Top to bottom, output the entries that follow exactly.

(Stored records)

┌────────

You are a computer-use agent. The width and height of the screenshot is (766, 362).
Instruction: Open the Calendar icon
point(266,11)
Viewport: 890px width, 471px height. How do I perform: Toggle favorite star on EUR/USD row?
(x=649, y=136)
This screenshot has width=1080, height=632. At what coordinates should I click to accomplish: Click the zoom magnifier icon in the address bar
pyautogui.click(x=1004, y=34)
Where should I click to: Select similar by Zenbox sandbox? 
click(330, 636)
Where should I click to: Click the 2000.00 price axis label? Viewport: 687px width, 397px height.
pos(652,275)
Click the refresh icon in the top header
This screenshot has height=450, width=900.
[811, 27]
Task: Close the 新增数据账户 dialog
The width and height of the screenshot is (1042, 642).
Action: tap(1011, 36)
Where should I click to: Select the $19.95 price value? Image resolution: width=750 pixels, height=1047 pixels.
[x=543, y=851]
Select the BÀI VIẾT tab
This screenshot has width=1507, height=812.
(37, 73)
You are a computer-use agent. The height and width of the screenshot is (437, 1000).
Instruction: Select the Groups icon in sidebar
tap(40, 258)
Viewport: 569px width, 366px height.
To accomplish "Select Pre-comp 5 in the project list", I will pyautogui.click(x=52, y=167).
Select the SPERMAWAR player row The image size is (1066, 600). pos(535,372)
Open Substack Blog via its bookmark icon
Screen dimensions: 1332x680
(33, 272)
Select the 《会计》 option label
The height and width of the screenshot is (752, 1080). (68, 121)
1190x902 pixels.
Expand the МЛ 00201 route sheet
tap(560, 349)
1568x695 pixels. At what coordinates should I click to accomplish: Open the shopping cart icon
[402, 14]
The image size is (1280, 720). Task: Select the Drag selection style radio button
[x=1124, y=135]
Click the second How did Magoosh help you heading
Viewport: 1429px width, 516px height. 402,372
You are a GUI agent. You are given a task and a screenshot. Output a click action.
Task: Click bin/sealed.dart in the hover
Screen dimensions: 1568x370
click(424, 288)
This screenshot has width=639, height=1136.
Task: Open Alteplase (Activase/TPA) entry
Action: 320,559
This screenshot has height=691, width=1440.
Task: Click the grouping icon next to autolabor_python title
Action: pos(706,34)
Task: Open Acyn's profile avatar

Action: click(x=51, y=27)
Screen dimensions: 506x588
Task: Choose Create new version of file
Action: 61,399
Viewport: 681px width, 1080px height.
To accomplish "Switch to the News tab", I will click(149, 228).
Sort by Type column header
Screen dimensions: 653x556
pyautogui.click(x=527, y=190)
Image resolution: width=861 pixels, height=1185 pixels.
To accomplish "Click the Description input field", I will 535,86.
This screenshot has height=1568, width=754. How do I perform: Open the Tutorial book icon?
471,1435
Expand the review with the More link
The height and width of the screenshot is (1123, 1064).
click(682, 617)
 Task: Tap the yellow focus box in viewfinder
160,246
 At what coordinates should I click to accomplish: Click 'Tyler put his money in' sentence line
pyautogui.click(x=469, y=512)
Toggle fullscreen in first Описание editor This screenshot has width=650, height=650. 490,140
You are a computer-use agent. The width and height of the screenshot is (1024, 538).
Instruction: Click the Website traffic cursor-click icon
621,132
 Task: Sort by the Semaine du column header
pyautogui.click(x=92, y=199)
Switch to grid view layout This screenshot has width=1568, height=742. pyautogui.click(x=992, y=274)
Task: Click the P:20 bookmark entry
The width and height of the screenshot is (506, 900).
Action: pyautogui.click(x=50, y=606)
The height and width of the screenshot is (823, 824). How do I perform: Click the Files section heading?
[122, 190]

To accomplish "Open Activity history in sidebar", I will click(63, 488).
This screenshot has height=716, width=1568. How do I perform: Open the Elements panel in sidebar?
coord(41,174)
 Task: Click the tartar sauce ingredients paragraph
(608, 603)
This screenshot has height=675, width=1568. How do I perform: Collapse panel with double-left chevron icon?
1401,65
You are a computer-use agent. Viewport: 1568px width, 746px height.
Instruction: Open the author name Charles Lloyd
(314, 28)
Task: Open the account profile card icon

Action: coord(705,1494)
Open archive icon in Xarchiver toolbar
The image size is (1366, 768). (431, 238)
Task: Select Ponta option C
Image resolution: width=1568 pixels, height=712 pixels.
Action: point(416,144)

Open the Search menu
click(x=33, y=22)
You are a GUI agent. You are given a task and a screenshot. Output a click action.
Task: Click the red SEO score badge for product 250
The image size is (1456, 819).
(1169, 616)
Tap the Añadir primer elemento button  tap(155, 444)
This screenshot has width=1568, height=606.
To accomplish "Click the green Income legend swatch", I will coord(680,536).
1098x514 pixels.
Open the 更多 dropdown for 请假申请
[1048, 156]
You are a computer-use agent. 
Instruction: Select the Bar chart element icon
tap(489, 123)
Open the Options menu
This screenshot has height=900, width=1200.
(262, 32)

└────────

FINISHED EXERCISE
You are a computer-use agent. The width and height of the screenshot is (766, 362).
Instruction: Open the Calendar icon
point(266,11)
Viewport: 890px width, 471px height. How do I perform: Toggle favorite star on EUR/USD row?
(x=649, y=136)
This screenshot has width=1080, height=632. At what coordinates should I click to accomplish: Click the zoom magnifier icon in the address bar
pyautogui.click(x=1004, y=34)
Where should I click to: Select similar by Zenbox sandbox? 
click(330, 636)
Where should I click to: Click the 2000.00 price axis label? Viewport: 687px width, 397px height.
pos(652,275)
Click the refresh icon in the top header
This screenshot has height=450, width=900.
[811, 27]
Task: Close the 新增数据账户 dialog
The width and height of the screenshot is (1042, 642).
Action: tap(1011, 36)
Where should I click to: Select the $19.95 price value? Image resolution: width=750 pixels, height=1047 pixels.
[x=543, y=851]
Select the BÀI VIẾT tab
This screenshot has width=1507, height=812.
(37, 73)
You are a computer-use agent. The height and width of the screenshot is (437, 1000).
Instruction: Select the Groups icon in sidebar
tap(40, 258)
Viewport: 569px width, 366px height.
To accomplish "Select Pre-comp 5 in the project list", I will pyautogui.click(x=52, y=167).
Select the SPERMAWAR player row The image size is (1066, 600). pos(535,372)
Open Substack Blog via its bookmark icon
Screen dimensions: 1332x680
(33, 272)
Select the 《会计》 option label
The height and width of the screenshot is (752, 1080). (68, 121)
1190x902 pixels.
Expand the МЛ 00201 route sheet
tap(560, 349)
1568x695 pixels. At what coordinates should I click to accomplish: Open the shopping cart icon
[402, 14]
The image size is (1280, 720). Task: Select the Drag selection style radio button
[x=1124, y=135]
Click the second How did Magoosh help you heading
Viewport: 1429px width, 516px height. 402,372
You are a GUI agent. You are given a task and a screenshot. Output a click action.
Task: Click bin/sealed.dart in the hover
Screen dimensions: 1568x370
click(424, 288)
This screenshot has width=639, height=1136.
Task: Open Alteplase (Activase/TPA) entry
Action: 320,559
This screenshot has height=691, width=1440.
Task: Click the grouping icon next to autolabor_python title
Action: pos(706,34)
Task: Open Acyn's profile avatar

Action: click(x=51, y=27)
Screen dimensions: 506x588
Task: Choose Create new version of file
Action: 61,399
Viewport: 681px width, 1080px height.
To accomplish "Switch to the News tab", I will click(149, 228).
Sort by Type column header
Screen dimensions: 653x556
pyautogui.click(x=527, y=190)
Image resolution: width=861 pixels, height=1185 pixels.
To accomplish "Click the Description input field", I will 535,86.
This screenshot has height=1568, width=754. How do I perform: Open the Tutorial book icon?
471,1435
Expand the review with the More link
The height and width of the screenshot is (1123, 1064).
click(682, 617)
 Task: Tap the yellow focus box in viewfinder
160,246
 At what coordinates should I click to accomplish: Click 'Tyler put his money in' sentence line
pyautogui.click(x=469, y=512)
Toggle fullscreen in first Описание editor This screenshot has width=650, height=650. 490,140
You are a computer-use agent. The width and height of the screenshot is (1024, 538).
Instruction: Click the Website traffic cursor-click icon
621,132
 Task: Sort by the Semaine du column header
pyautogui.click(x=92, y=199)
Switch to grid view layout This screenshot has width=1568, height=742. pyautogui.click(x=992, y=274)
Task: Click the P:20 bookmark entry
The width and height of the screenshot is (506, 900).
Action: pyautogui.click(x=50, y=606)
The height and width of the screenshot is (823, 824). How do I perform: Click the Files section heading?
[122, 190]

To accomplish "Open Activity history in sidebar", I will click(63, 488).
This screenshot has height=716, width=1568. How do I perform: Open the Elements panel in sidebar?
coord(41,174)
 Task: Click the tartar sauce ingredients paragraph
(608, 603)
This screenshot has height=675, width=1568. How do I perform: Collapse panel with double-left chevron icon?
1401,65
You are a computer-use agent. Viewport: 1568px width, 746px height.
Instruction: Open the author name Charles Lloyd
(314, 28)
Task: Open the account profile card icon

Action: coord(705,1494)
Open archive icon in Xarchiver toolbar
The image size is (1366, 768). (431, 238)
Task: Select Ponta option C
Image resolution: width=1568 pixels, height=712 pixels.
Action: point(416,144)

Open the Search menu
click(x=33, y=22)
You are a GUI agent. You are given a task and a screenshot. Output a click action.
Task: Click the red SEO score badge for product 250
The image size is (1456, 819).
(1169, 616)
Tap the Añadir primer elemento button  tap(155, 444)
This screenshot has width=1568, height=606.
To accomplish "Click the green Income legend swatch", I will coord(680,536).
1098x514 pixels.
Open the 更多 dropdown for 请假申请
[1048, 156]
You are a computer-use agent. 
Instruction: Select the Bar chart element icon
tap(489, 123)
Open the Options menu
This screenshot has height=900, width=1200.
(262, 32)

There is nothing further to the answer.